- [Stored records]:
++++++++
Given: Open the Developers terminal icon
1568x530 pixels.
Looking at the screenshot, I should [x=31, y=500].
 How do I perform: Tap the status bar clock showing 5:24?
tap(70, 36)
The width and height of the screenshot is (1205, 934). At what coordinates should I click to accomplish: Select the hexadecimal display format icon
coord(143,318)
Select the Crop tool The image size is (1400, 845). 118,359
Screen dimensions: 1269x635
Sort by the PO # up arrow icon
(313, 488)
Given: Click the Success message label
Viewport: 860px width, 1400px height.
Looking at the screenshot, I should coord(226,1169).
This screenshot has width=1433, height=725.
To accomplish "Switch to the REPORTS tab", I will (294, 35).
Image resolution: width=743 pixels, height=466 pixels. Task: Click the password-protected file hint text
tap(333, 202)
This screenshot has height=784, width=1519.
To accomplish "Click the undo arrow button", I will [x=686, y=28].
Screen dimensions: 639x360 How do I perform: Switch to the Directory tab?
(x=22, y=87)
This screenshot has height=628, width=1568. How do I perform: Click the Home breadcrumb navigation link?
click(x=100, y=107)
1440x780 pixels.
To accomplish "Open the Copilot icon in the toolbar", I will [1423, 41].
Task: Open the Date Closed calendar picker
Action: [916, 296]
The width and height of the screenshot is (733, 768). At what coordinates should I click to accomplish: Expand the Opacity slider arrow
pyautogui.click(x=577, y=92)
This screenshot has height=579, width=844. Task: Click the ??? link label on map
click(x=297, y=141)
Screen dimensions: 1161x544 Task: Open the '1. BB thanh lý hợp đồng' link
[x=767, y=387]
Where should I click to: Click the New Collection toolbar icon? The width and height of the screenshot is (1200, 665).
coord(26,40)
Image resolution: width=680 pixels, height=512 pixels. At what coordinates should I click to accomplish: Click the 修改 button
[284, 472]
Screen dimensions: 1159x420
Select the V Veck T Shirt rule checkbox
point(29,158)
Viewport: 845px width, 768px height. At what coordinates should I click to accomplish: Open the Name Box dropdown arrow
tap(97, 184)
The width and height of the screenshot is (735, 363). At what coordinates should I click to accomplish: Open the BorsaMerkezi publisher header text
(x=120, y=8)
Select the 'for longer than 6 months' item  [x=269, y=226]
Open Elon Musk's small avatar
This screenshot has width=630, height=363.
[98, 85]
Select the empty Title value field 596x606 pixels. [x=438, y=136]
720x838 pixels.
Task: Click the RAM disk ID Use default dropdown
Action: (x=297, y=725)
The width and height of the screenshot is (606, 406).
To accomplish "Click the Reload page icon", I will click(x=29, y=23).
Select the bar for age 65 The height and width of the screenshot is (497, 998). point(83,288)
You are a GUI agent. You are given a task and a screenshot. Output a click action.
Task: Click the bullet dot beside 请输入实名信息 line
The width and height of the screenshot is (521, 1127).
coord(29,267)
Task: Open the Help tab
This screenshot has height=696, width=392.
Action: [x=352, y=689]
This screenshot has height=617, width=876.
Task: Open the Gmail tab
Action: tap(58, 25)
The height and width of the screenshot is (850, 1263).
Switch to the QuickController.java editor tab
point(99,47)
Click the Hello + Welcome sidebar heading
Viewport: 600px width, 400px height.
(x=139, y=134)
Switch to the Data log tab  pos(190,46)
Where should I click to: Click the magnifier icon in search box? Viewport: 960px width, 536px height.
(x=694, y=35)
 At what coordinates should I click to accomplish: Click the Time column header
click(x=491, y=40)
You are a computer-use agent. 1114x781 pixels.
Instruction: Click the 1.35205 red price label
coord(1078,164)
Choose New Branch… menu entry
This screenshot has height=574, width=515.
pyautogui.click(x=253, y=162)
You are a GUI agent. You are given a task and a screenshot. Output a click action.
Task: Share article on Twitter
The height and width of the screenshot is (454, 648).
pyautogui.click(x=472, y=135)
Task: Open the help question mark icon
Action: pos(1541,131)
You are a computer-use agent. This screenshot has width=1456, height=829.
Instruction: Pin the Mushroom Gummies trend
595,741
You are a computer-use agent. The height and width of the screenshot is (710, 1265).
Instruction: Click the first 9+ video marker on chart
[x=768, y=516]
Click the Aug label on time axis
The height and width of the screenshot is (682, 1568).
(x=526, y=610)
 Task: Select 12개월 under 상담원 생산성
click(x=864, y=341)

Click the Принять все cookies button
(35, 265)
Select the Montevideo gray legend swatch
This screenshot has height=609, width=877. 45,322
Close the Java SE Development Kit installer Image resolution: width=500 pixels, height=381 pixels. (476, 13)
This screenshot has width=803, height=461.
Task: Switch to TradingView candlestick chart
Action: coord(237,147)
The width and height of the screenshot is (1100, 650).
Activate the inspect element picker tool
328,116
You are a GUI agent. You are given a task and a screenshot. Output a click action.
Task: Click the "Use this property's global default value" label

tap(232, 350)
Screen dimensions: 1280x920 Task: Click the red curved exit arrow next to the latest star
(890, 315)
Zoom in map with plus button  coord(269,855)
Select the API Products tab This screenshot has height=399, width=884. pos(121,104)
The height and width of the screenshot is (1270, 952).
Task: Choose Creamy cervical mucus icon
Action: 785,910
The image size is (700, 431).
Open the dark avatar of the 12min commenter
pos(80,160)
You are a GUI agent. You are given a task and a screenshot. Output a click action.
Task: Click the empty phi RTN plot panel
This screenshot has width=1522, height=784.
++++++++
- [What you will do]: Retype all of the records so that every line matches the original exactly.

- [Solution to this task]:
Given: Open the Developers terminal icon
1568x530 pixels.
Looking at the screenshot, I should [x=31, y=500].
 How do I perform: Tap the status bar clock showing 5:24?
tap(70, 36)
The width and height of the screenshot is (1205, 934). At what coordinates should I click to accomplish: Select the hexadecimal display format icon
coord(143,318)
Select the Crop tool The image size is (1400, 845). 118,359
Screen dimensions: 1269x635
Sort by the PO # up arrow icon
(313, 488)
Given: Click the Success message label
Viewport: 860px width, 1400px height.
Looking at the screenshot, I should coord(226,1169).
This screenshot has width=1433, height=725.
To accomplish "Switch to the REPORTS tab", I will (294, 35).
Image resolution: width=743 pixels, height=466 pixels. Task: Click the password-protected file hint text
tap(333, 202)
This screenshot has height=784, width=1519.
To accomplish "Click the undo arrow button", I will [x=686, y=28].
Screen dimensions: 639x360 How do I perform: Switch to the Directory tab?
(x=22, y=87)
This screenshot has height=628, width=1568. How do I perform: Click the Home breadcrumb navigation link?
click(x=100, y=107)
1440x780 pixels.
To accomplish "Open the Copilot icon in the toolbar", I will [1423, 41].
Task: Open the Date Closed calendar picker
Action: [916, 296]
The width and height of the screenshot is (733, 768). At what coordinates should I click to accomplish: Expand the Opacity slider arrow
pyautogui.click(x=577, y=92)
This screenshot has height=579, width=844. Task: Click the ??? link label on map
click(x=297, y=141)
Screen dimensions: 1161x544 Task: Open the '1. BB thanh lý hợp đồng' link
[x=767, y=387]
Where should I click to: Click the New Collection toolbar icon? The width and height of the screenshot is (1200, 665).
coord(26,40)
Image resolution: width=680 pixels, height=512 pixels. At what coordinates should I click to accomplish: Click the 修改 button
[284, 472]
Screen dimensions: 1159x420
Select the V Veck T Shirt rule checkbox
point(29,158)
Viewport: 845px width, 768px height. At what coordinates should I click to accomplish: Open the Name Box dropdown arrow
tap(97, 184)
The width and height of the screenshot is (735, 363). At what coordinates should I click to accomplish: Open the BorsaMerkezi publisher header text
(x=120, y=8)
Select the 'for longer than 6 months' item  [x=269, y=226]
Open Elon Musk's small avatar
This screenshot has width=630, height=363.
[98, 85]
Select the empty Title value field 596x606 pixels. [x=438, y=136]
720x838 pixels.
Task: Click the RAM disk ID Use default dropdown
Action: (x=297, y=725)
The width and height of the screenshot is (606, 406).
To accomplish "Click the Reload page icon", I will click(x=29, y=23).
Select the bar for age 65 The height and width of the screenshot is (497, 998). point(83,288)
You are a GUI agent. You are given a task and a screenshot. Output a click action.
Task: Click the bullet dot beside 请输入实名信息 line
The width and height of the screenshot is (521, 1127).
coord(29,267)
Task: Open the Help tab
This screenshot has height=696, width=392.
Action: [x=352, y=689]
This screenshot has height=617, width=876.
Task: Open the Gmail tab
Action: tap(58, 25)
The height and width of the screenshot is (850, 1263).
Switch to the QuickController.java editor tab
point(99,47)
Click the Hello + Welcome sidebar heading
Viewport: 600px width, 400px height.
(x=139, y=134)
Switch to the Data log tab  pos(190,46)
Where should I click to: Click the magnifier icon in search box? Viewport: 960px width, 536px height.
(x=694, y=35)
 At what coordinates should I click to accomplish: Click the Time column header
click(x=491, y=40)
You are a computer-use agent. 1114x781 pixels.
Instruction: Click the 1.35205 red price label
coord(1078,164)
Choose New Branch… menu entry
This screenshot has height=574, width=515.
pyautogui.click(x=253, y=162)
You are a GUI agent. You are given a task and a screenshot. Output a click action.
Task: Share article on Twitter
The height and width of the screenshot is (454, 648).
pyautogui.click(x=472, y=135)
Task: Open the help question mark icon
Action: pos(1541,131)
You are a computer-use agent. This screenshot has width=1456, height=829.
Instruction: Pin the Mushroom Gummies trend
595,741
You are a computer-use agent. The height and width of the screenshot is (710, 1265).
Instruction: Click the first 9+ video marker on chart
[x=768, y=516]
Click the Aug label on time axis
The height and width of the screenshot is (682, 1568).
(x=526, y=610)
 Task: Select 12개월 under 상담원 생산성
click(x=864, y=341)

Click the Принять все cookies button
(35, 265)
Select the Montevideo gray legend swatch
This screenshot has height=609, width=877. 45,322
Close the Java SE Development Kit installer Image resolution: width=500 pixels, height=381 pixels. (476, 13)
This screenshot has width=803, height=461.
Task: Switch to TradingView candlestick chart
Action: coord(237,147)
The width and height of the screenshot is (1100, 650).
Activate the inspect element picker tool
328,116
You are a GUI agent. You are given a task and a screenshot. Output a click action.
Task: Click the "Use this property's global default value" label

tap(232, 350)
Screen dimensions: 1280x920 Task: Click the red curved exit arrow next to the latest star
(890, 315)
Zoom in map with plus button  coord(269,855)
Select the API Products tab This screenshot has height=399, width=884. pos(121,104)
The height and width of the screenshot is (1270, 952).
Task: Choose Creamy cervical mucus icon
Action: 785,910
The image size is (700, 431).
Open the dark avatar of the 12min commenter
pos(80,160)
You are a GUI agent. You are given a task and a screenshot. Output a click action.
Task: Click the empty phi RTN plot panel
This screenshot has width=1522, height=784.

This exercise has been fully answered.